Meron Rapoport, un journaliste israélien, a effectué trois entretiens avec trois Gazaouis, publiés ce 14 mai sur le site israélien +972. Le premier avec Hassan al-Kurd, un des organisateurs de la «Marche du grand retour»; le deuxième avec Omer Shaabam qui dirige PalThink, un think tank; et Mohammed Arafat, un journaliste indépendant. Ci-dessous, ressort un élément significatif de la convergence de leur appréciation.
• «Les habitants de Gaza étaient au bord de l’explosion. Nous ne pouvions plus supporter la situation. Notre protestation a donné aux gens un but et une raison de vivre, c’est pourquoi vous voyez tant de jeunes qui viennent protester. Même s’ils se font tirer dessus par des tireurs d’élite, ils préfèrent prendre le risque et ressentir le sens du but et l’espoir d’une vie meilleure… Le Hamas et le Jihad islamique voient l’audience que nous avons dans les médias et comment le monde entier parle de Gaza. Ils comprennent que, sur le long terme, c’est la voie à suivre: continuer à faire preuve de retenue et à résister de manière non-violente. Malgré tout, malgré toutes les souffrances que nous avons connues, nous continuons d’appeler l’opinion publique israélienne à résister aux crimes de son gouvernement, à comprendre qu’il est responsable de notre désespoir total. Cette protestation n’ira pas n’importe où, nous le promettons. Et nous promettons que nous voulons toujours vivre en paix avec les Israéliens, malgré tout.»
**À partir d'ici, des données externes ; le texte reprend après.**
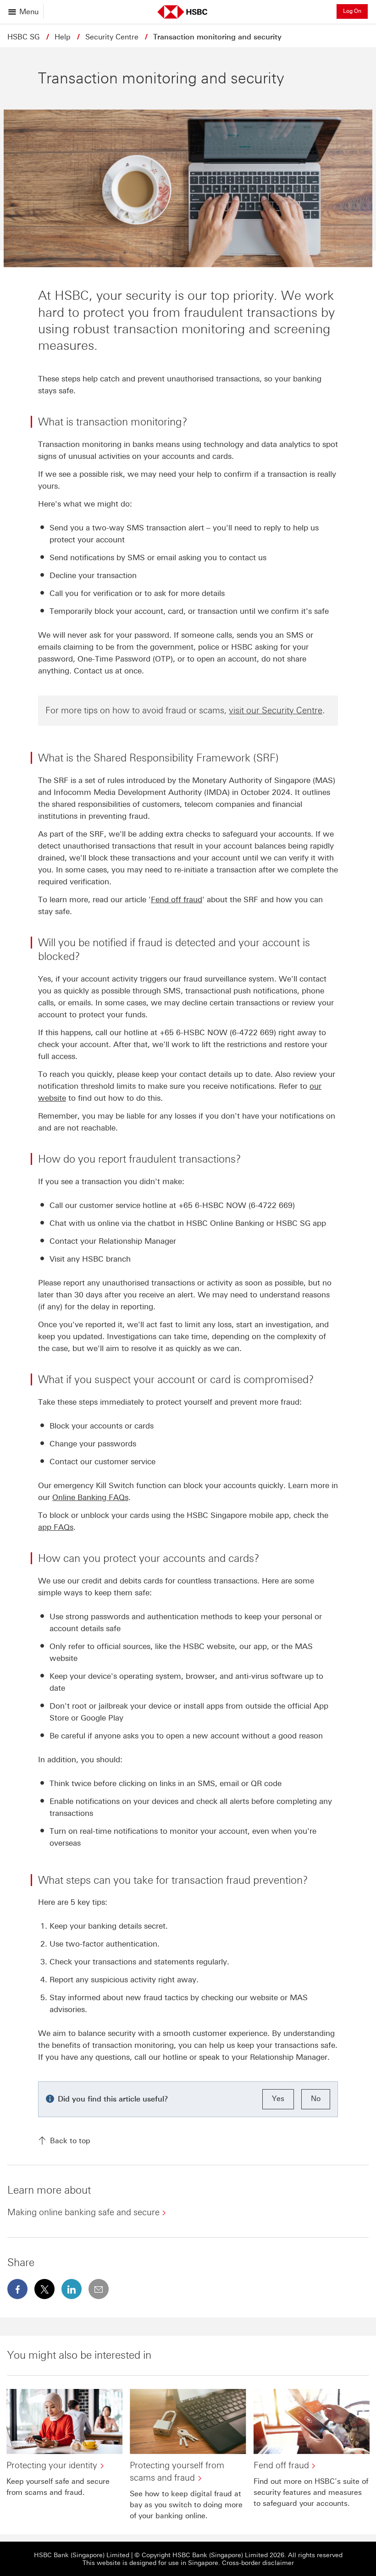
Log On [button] (352, 11)
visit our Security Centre (275, 710)
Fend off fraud (176, 899)
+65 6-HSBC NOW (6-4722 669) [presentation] (218, 1032)
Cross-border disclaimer (258, 2563)
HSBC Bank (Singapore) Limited (81, 2555)
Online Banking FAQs (90, 1497)
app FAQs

• «Il y a plus d’espoir, plus d’attention de la communauté internationale, des médias. C’est ce que les gens ressentent. C’est très important non seulement pour la communauté internationale, mais aussi pour la population elle-même. Le fait qu’il y ait un effort de protestation non-violente devrait encourager chaque Palestinien comme moi, qui croit en la voie non-violente. A mon avis, la plupart des Palestiniens soutiennent les manifestations non-violentes. Nous ne devons pas justifier le recours à la violence contre les Palestiniens.»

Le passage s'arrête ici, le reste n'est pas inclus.